ASSIGNED TASK
Return the lines beginning at the one that contains "Click NEWS tag on Avatar MTG card" and running to the end of the records, exactly and with nothing else. Omit pictures.

(Stored entries)
::::::::

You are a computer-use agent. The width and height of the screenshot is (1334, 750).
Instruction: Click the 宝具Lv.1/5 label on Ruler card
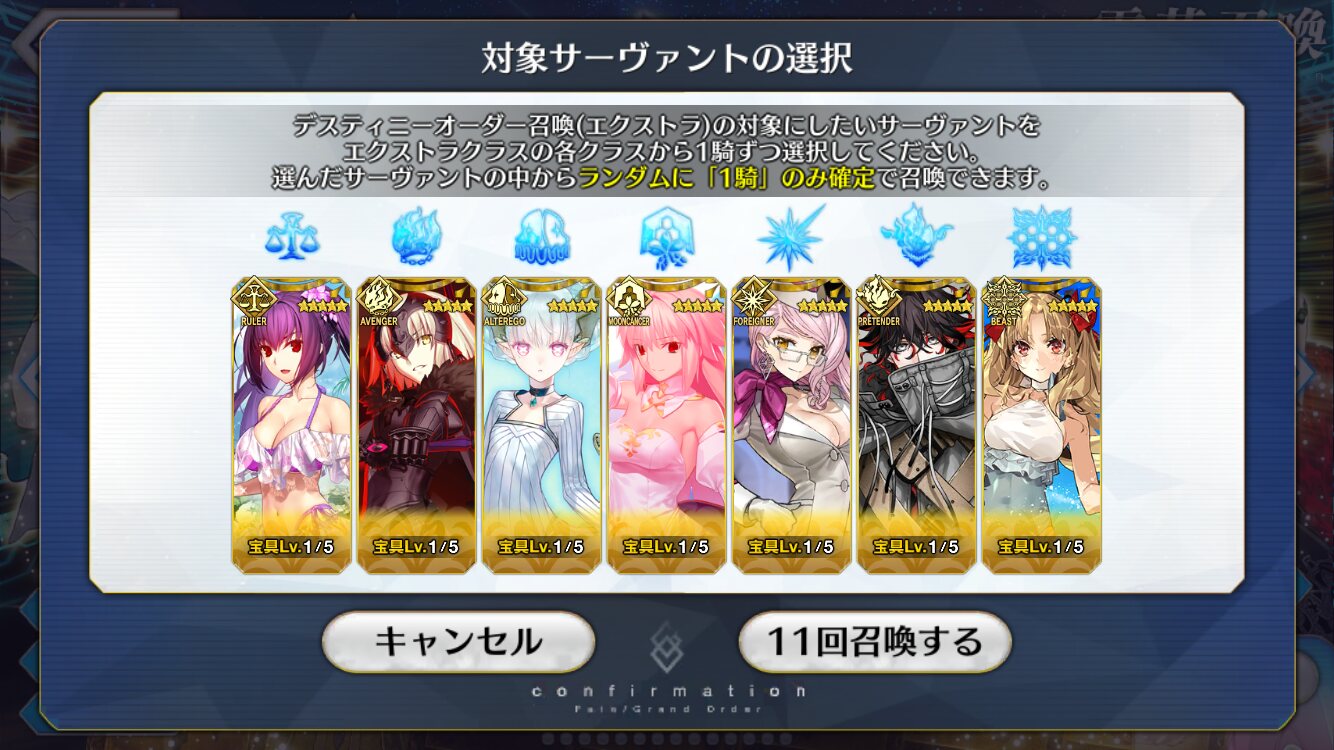291,547
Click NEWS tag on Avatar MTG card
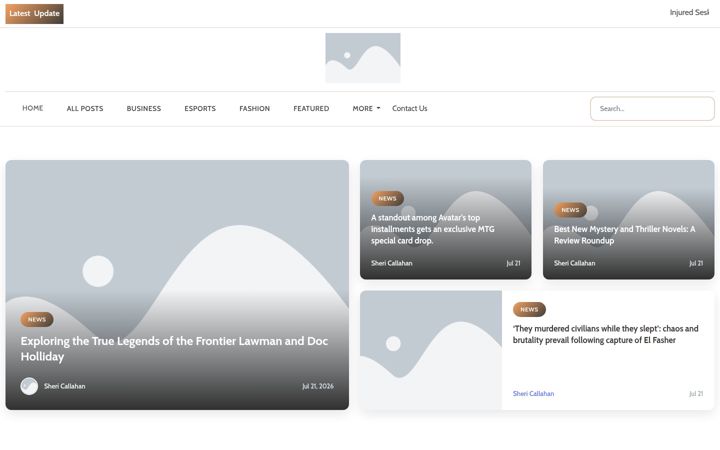 (388, 198)
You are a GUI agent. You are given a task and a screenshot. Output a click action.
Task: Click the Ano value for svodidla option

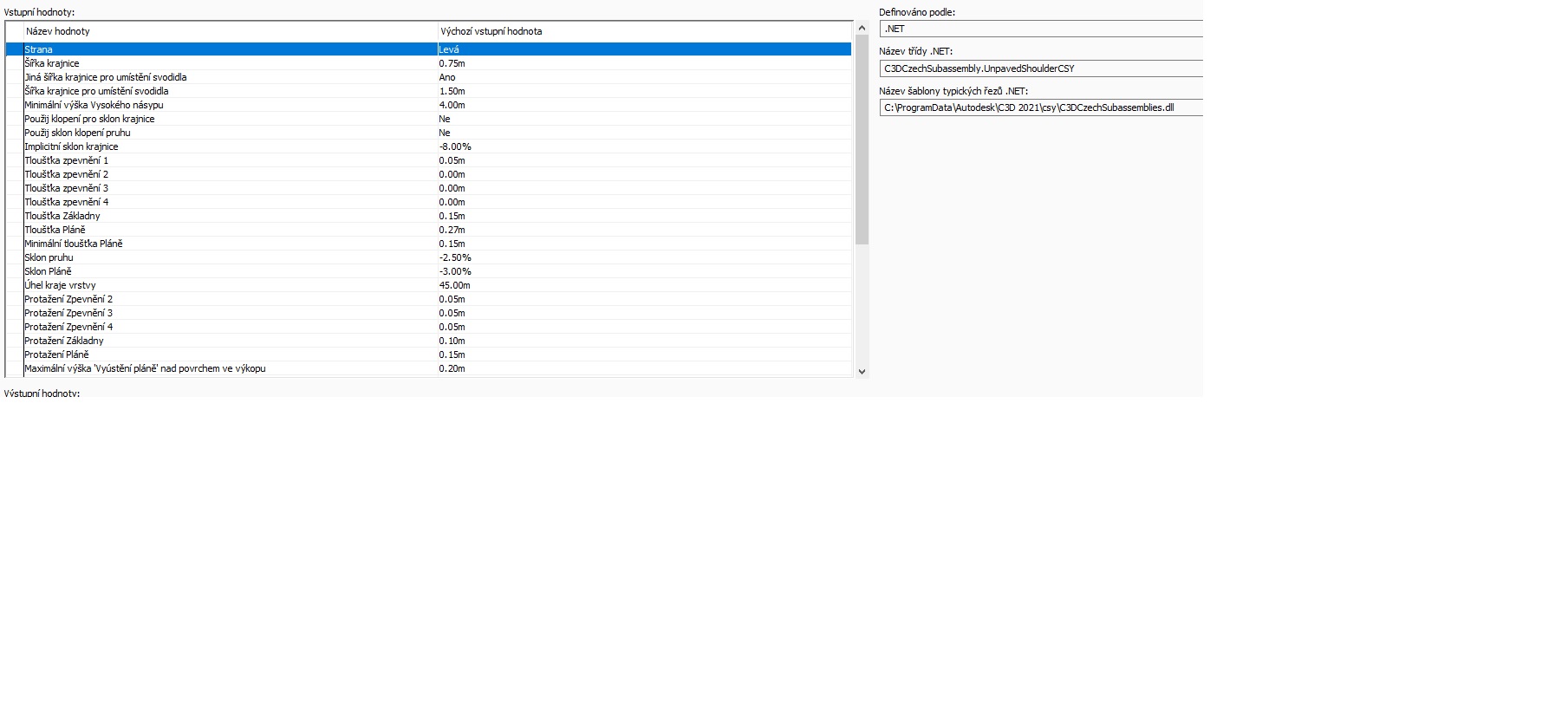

::::::::

OUTPUT
Click NEWS tag on Avatar MTG card
 (388, 198)
You are a GUI agent. You are given a task and a screenshot. Output a click action.
Task: Click the Ano value for svodidla option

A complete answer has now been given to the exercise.